47% objective tumor response based on percent reduction in tumor size
79% tumor response based on percent reduction and/or tumor necrosis as a composite measure
Significant difference in survival in segmental (46.5months), lobar low risk (16.9 months), lobar high risk (11.1 months) (P<0.0001)
No significant difference in tumor response between segmental, lobar low risk and lobar high risk groups.
Median survival of Okuda I (24.4 months), Okuda II (12.5 months), Childs A (20.5 months), Childs B/C (13.8 months).
Lau, et al. [36] (1998) 71 Intraarterial infusion of 90Y microspheres for non resectable hepatocellular carcinoma
50% reduction in tumor volume in 26.7% patients after first treatment
Partial response 67%, complete response 22%, in patients with elevated AFP.

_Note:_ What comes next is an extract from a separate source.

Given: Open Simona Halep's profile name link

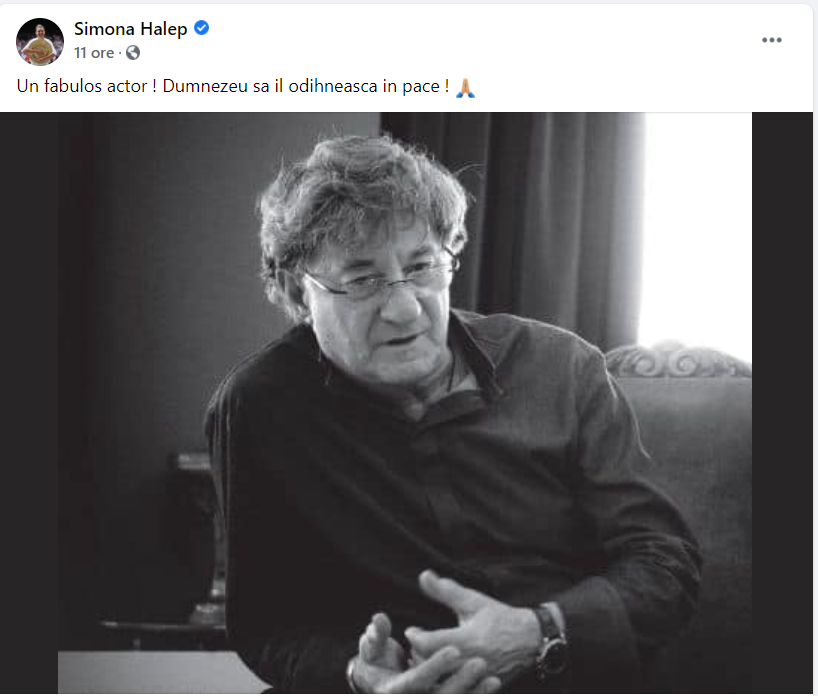Looking at the screenshot, I should [x=130, y=29].
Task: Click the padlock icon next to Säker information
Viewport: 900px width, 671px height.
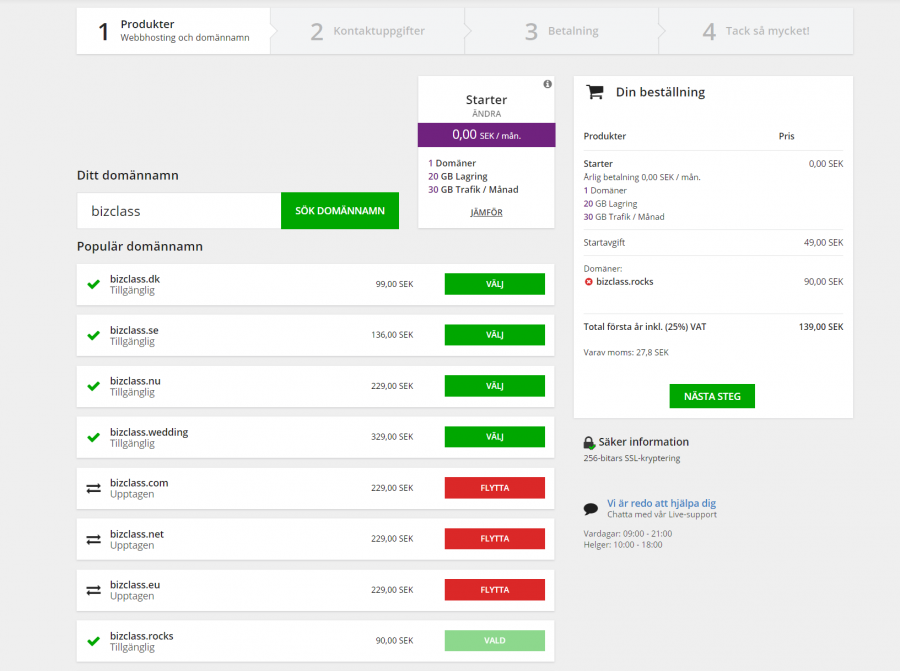Action: (x=589, y=442)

Decrease in serum ferritin by 34-99% after treatment, in pateints without elevated AFP.
Median survival 9.4 months, range 1.8-46.4 months
Kulik, et al. [37] (2006) 150 90Y for unresectable hepatocellular carcinoma: downstaging to resection, RFA, bridge to transplantation.
56% were downstaged from UNOS T3 to T2 after treatment
32% were downstaged to target lesions <3.0 cm
66% were downstaged to UNOS T2, lesion <3.0 cm (RFA candidate) or resection.
50% had an objective tumor response by WHO criteria
23% were downstaged and underwent OLT after treatment.
1,2 and 3 year survival was 84%, 54% and 27%.
Median survival for entire cohort = 800 days.
Salem, et al. [30] (2016) 179 90Y vs conventional TACE
Significantly longer median time to progression in Y90 patients than cTACE patients (>26 months, 6.8 months, P=0.0012)
TACE group had significantly higher diarrhea (21% vs 0%, P=0.031), hypoalbuminemia (58% vs 4%, P<0.001).
Similar response to therapy, marked by necrosis in both groups (P=0.433)
Median survival time, censored to liver transplantation was 17.7 months for TACE group vs 18.6 months for 90Y group (P=0.99)
Lobo, et al. [40] (2016) 533 Systematic review and meta-analysis of radioembolization (TARE) vs chemoembolization (TACE)
No significant difference in survival up to 4 years between the two groups (P=0.567)
TACE had more post treatment pain than TARE (P<0.01), less subjective fatigue (P<0.01).
No difference between the two groups with post treatment nausea, vomiting, fever or other complications.
No significant difference in partial or complete response between the two groups.